Apparently, not long after the most recent bill was sent out, the higher ups decided to credit the account to pay it in full. Just to paint the scene for you, my two granddaughters are fighting at my feet, because where else do small children go the minute they see you on the phone??! One is screaming that the other one hurt her feelings and I’m gesturing wildly for them to calm down so I can hear the lady on the phone as she’s trying to talk above the noise. “Mrs. Henderson, your bill is paid in full!” Tears are running down my face and I knew in that moment, how that young mom felt as she wrote that Facebook post. Gratitude, disbelief, relief, joy.

And then it hit me. An earthly benefactor had mercy on me, compassion over my situation and declares that my debt is paid in full and I’m reduced to tears. A debt I could not pay without sacrifice and not for a very, very long time. I’d have to work to pay it off, little by little.

What struck my heart was realizing that the greatest mercy and compassion shown to me and to you and to us all was what Jesus endured on the cross.

We owed a debt that could never be paid. All of our sins. Every one that we have ever committed, will ever commit, every sinful thought, every awful word and every single wretched action. All of it covered by His blood. In God’s infinite love for us, while we could not pay, while we were in this debt, while we could do nothing to earn it, Christ died for us. The ultimate act of love and mercy was given to us. It covered my sins past, present and future. How can this be?

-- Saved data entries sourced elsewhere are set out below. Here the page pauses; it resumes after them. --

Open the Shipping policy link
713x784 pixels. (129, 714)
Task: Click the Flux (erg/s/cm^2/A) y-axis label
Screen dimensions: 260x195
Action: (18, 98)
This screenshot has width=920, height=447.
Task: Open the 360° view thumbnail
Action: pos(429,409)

Surely we will have to make a payment plan and work this debt of sin off, right? So many of us believe that this is the case. And we strive to show God and others that we don’t expect a free ride. That would be too easy. Grace is a gift of so much value, so much worth, there’s no way that we could just be given it freely. But we miss that the very definition of grace is unmerited favor.

In the case of the young mom at the restaurant, she seemingly did nothing to earn the gracious gift. In my case, I certainly did nothing to deserve such a generous act. If I were foolish or prideful, I’d reject the free gift and work off the debt even though it was paid in full.

And most definitely, none of us can ever say that we deserve grace or have earned it in even the smallest way. All the mom could do, all that I could do was to accept it graciously. The same can be said of God’s ultimate gift. We fall into dangerous territory when we mistakenly believe that if we live up to some list of dos and don’ts we deserve God’s love. It puts us on the same level playing field as Jesus and the thought of that should shake us to our core. I was humbled today to accept the pardon granted me but nothing compares to the humility and awe I feel when I think of my dirty sins being taken on by my gracious Savior. The King of heaven, the Lord of glory and the Name above all names taking my place on that scornful cross, an emblem of shame. It’s a sacrifice that brings me to my knees but makes me raise my hands in surrender all at the same time. Humility coupled with celebration. I am free because of this gift and so are you if you will accept it.

I’d love for this blog post to spur a love in you for your neighbor and inspire you to go and do some wonderful gesture but what I want most is for this to bring you hope that you are not forgotten, that Jesus was sent by His Father to rescue you when you were lost in your sin. But most of all to remind you that once you accept this free gift of grace, your debt is paid in full!